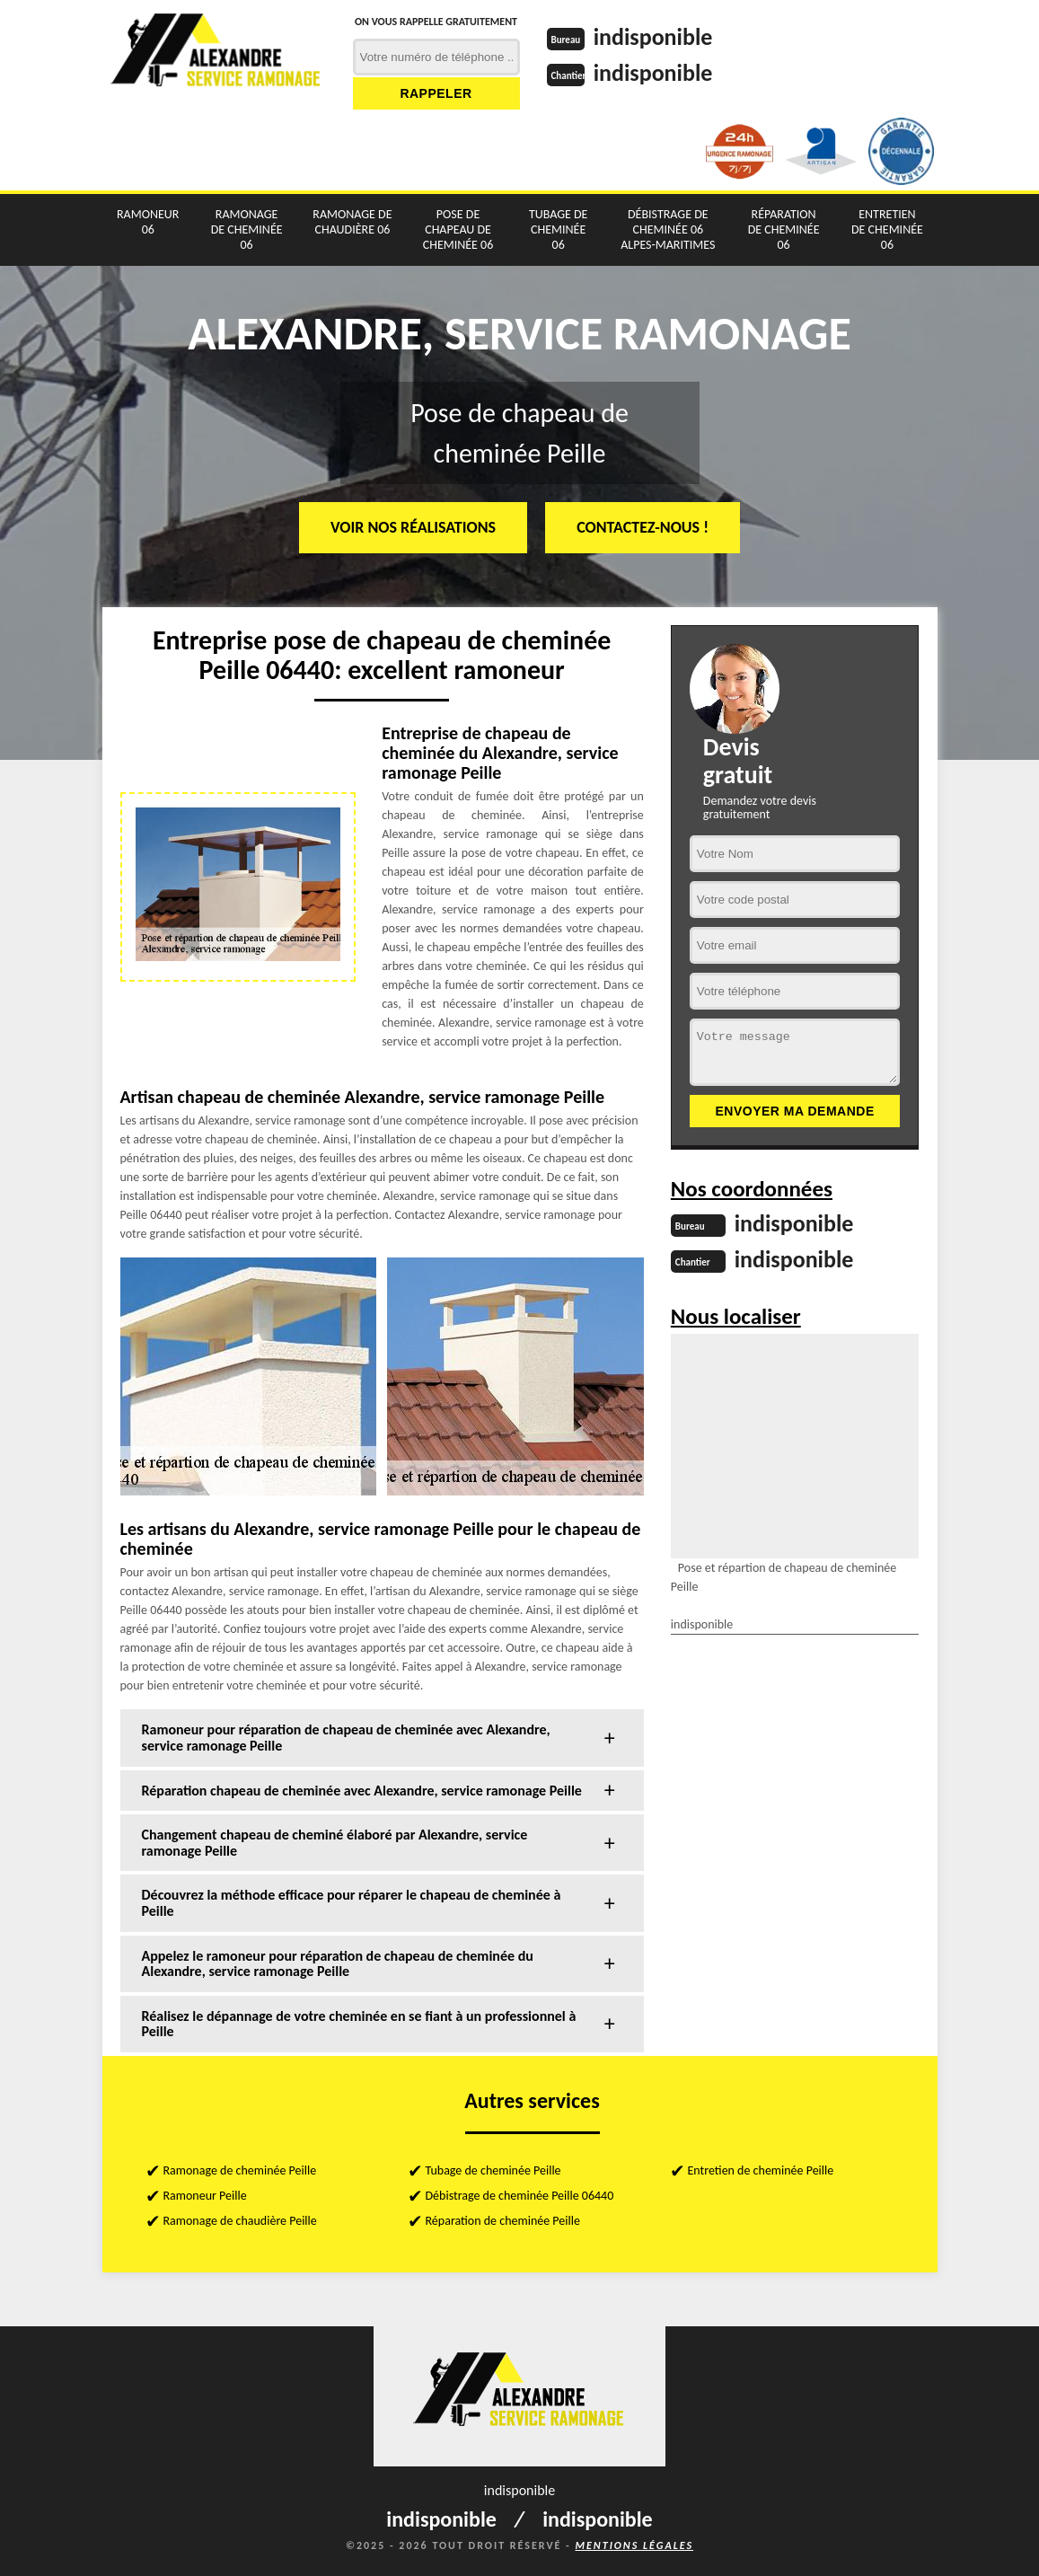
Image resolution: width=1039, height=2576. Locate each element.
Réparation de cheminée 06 (784, 229)
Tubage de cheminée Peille (493, 2170)
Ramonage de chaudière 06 (352, 222)
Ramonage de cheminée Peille (240, 2170)
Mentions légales (634, 2545)
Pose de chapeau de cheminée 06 (458, 229)
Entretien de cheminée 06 (887, 229)
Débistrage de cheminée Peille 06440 (520, 2195)
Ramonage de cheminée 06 (247, 229)
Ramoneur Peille (205, 2195)
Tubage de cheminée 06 (558, 229)
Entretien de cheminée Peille (761, 2170)
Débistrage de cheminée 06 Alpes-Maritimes (668, 229)
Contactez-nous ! (643, 527)
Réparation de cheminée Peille (503, 2220)
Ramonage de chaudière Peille (240, 2220)
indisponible (653, 36)
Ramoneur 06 (148, 222)
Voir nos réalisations (413, 527)
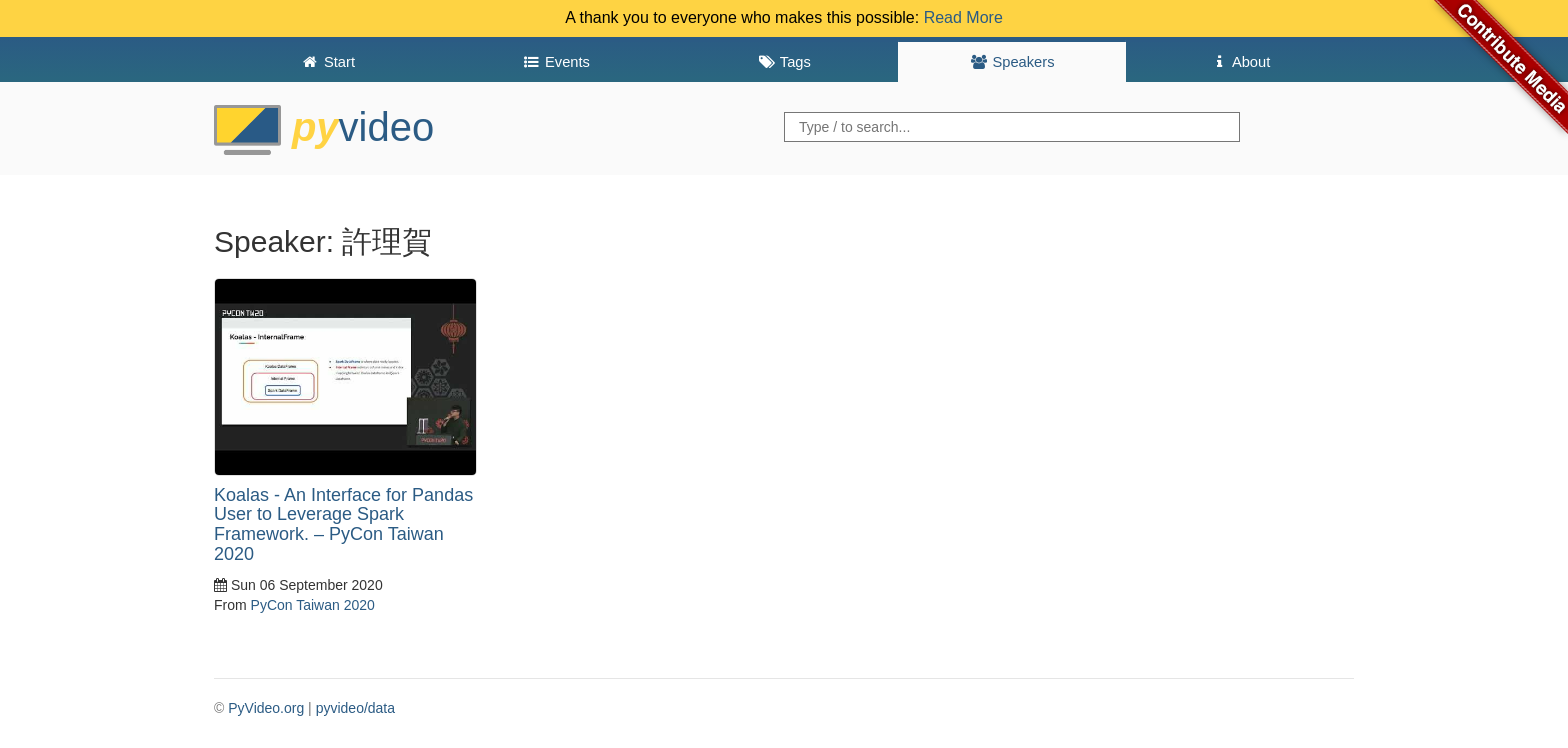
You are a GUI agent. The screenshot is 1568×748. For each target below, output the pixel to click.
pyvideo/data (355, 708)
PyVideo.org (266, 708)
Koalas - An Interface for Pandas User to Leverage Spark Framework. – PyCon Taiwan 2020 (343, 524)
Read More (963, 17)
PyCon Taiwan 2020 (313, 605)
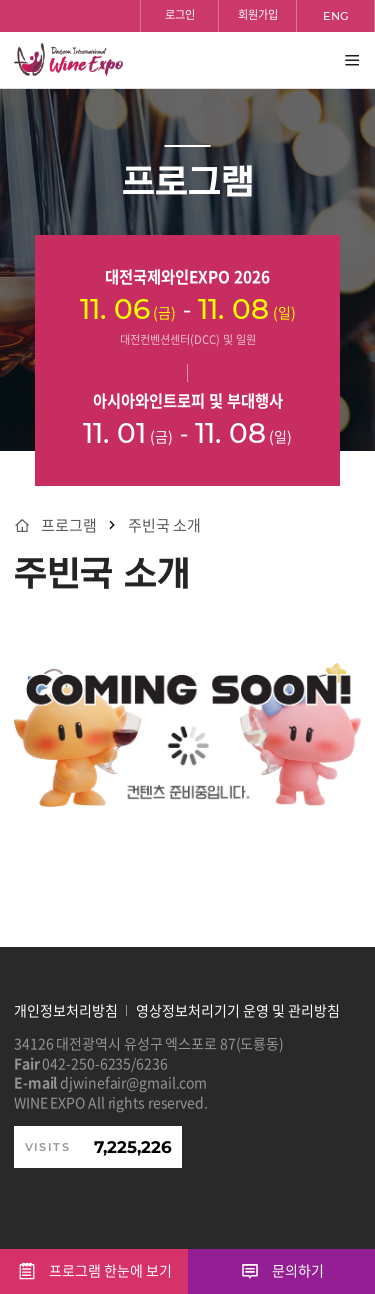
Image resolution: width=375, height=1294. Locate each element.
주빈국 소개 (164, 525)
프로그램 (69, 525)
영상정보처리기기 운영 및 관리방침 (238, 1010)
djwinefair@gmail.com (133, 1082)
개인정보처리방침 (66, 1010)
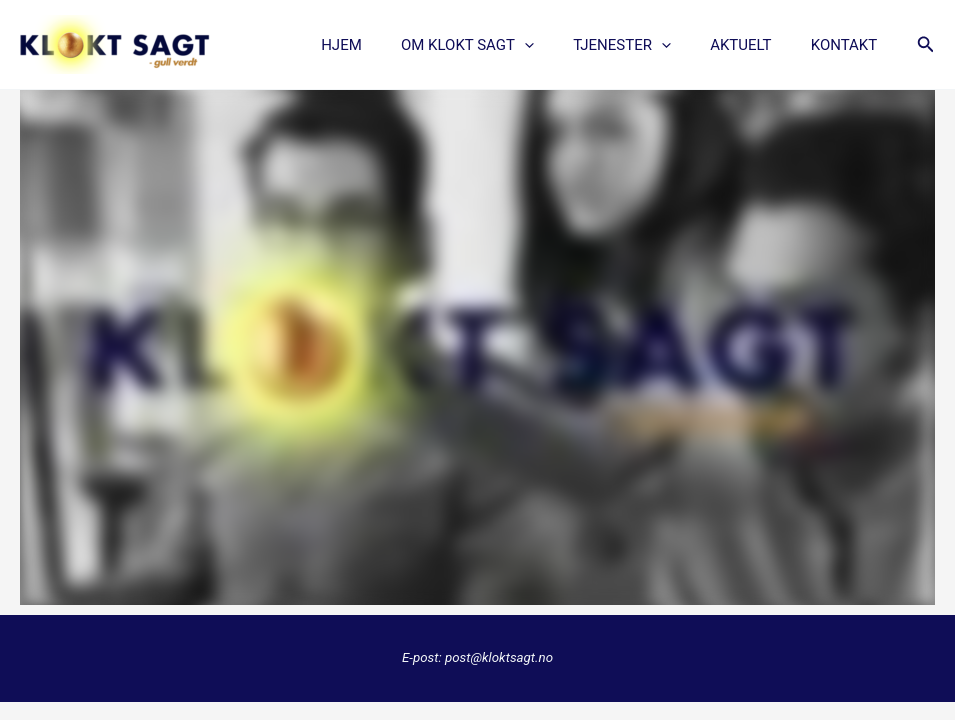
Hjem (382, 45)
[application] (556, 45)
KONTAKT (848, 45)
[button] (926, 44)
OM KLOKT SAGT (499, 45)
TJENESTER (645, 45)
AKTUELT (754, 45)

#### [Work required]
Show each line above that contains "Débistrage".

#### [Task result]
Débistrage de cheminée Peille 06440 (520, 2195)
Débistrage de cheminée 06 Alpes-Maritimes (668, 229)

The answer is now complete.